Nowy "Pitbull" bije rekord. Żaden polski film nie miał tak dobrego otwarcia

Obstawialiśmy, że ten film będzie chciało zobaczyć dużo osób, ale aż tak dobrego wyniku po pierwszym weekendzie w kinach chyba nikt się nie spodziewał.

Dystrybutor "Pitbulla" chwali się, że w czasie czterech dni po premierze nową część sagi zobaczyło aż 835 265 osób i tym samym "Niebezpieczne kobiety" przegoniły popularnością w weekend po premierze nawet największy hit ostatnich lat, czyli "Pięćdziesiąt twarzy Greya".

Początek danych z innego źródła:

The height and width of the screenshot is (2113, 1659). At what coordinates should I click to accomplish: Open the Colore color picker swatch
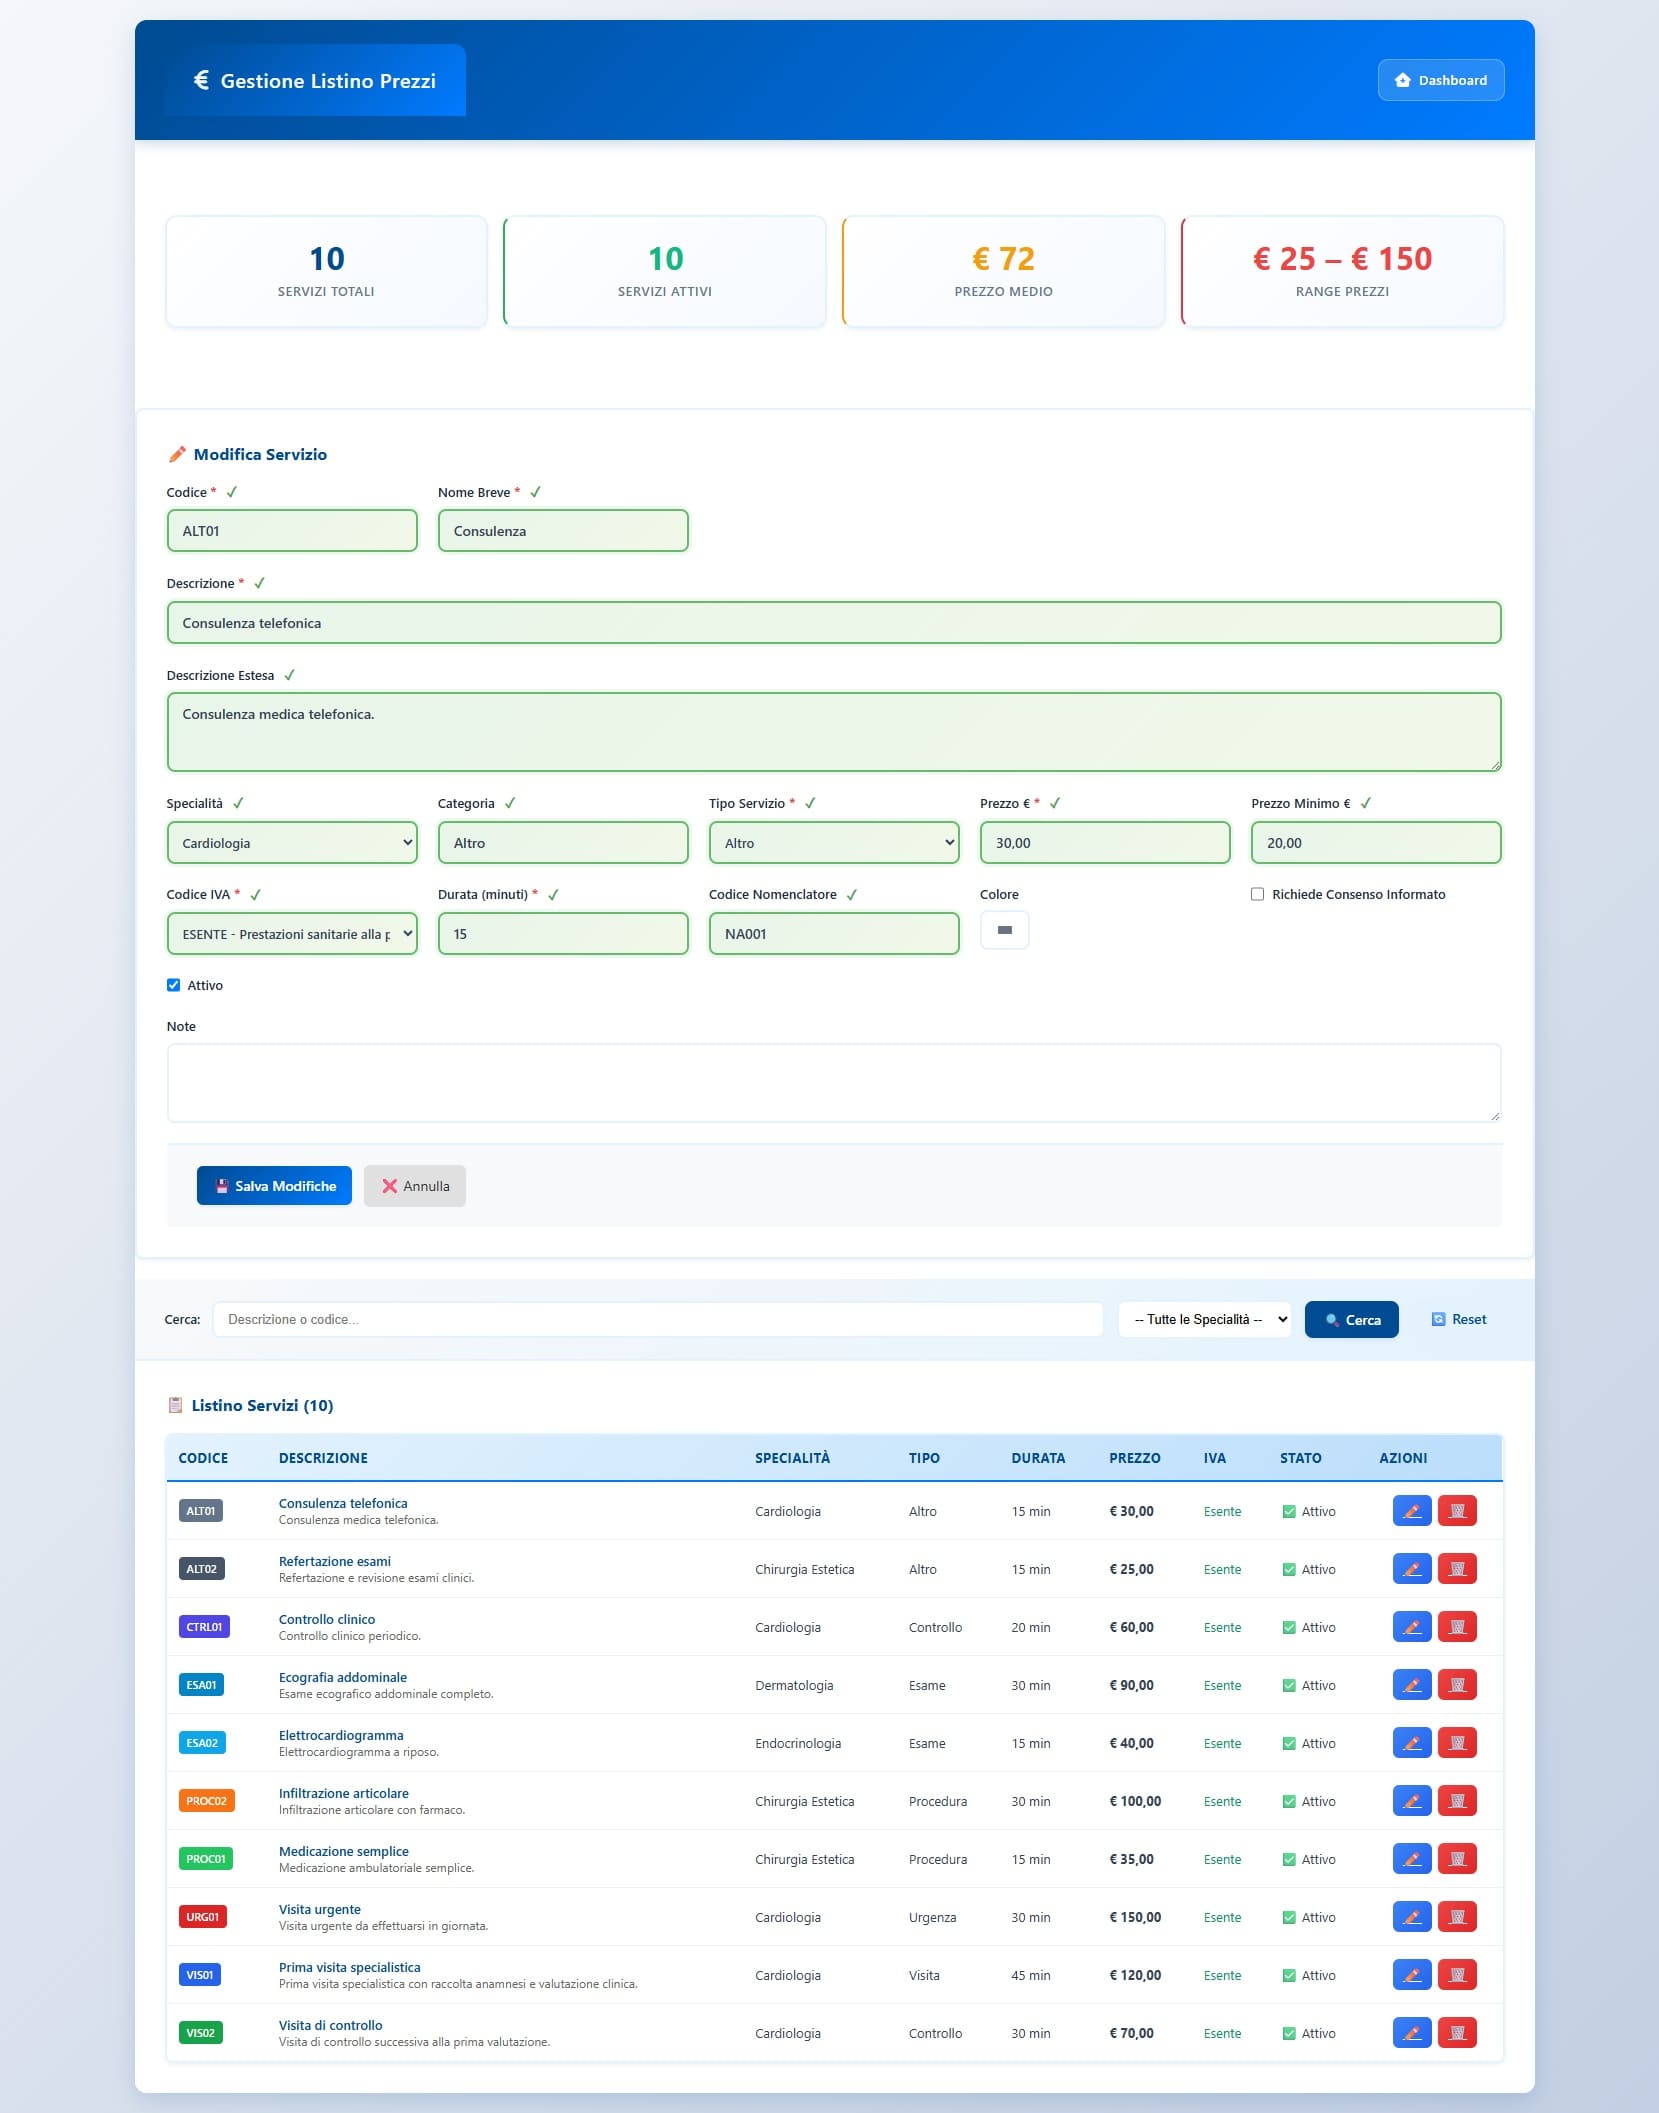(x=1004, y=930)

Choć okazało się, że to nie do końca prawda, bo za weekend otwarcia uznaje się trzy pierwsze dni i wówczas liczba widzów była mniejsza - jak podaje portal Movies Room - i tak nowy film Patryka Vegi ma na koncie pewien ważny rekord, a także wypada znakomicie w porównaniu z zagranicznymi superprodukcjami!

Najlepsze polskie otwarcie

Kinowe otwarcie filmu "Pitbull. Niebezpieczne kobiety" to największy sukces polskiego kina na przestrzeni ostatnich 30 lat! Film Vegi z liczbą 759 201 widzów wyprzedził kontynuację wigilijnej komedii - "Listy do M. 2" (ponad 588 tysięcy) oraz klasykę już polskiego kina kostiumowego - "Pana Tadeusza" Wajdy (425 tysięcy), do tej pory dwa najpopularniejsze wybory Polaków w weekend po premierze.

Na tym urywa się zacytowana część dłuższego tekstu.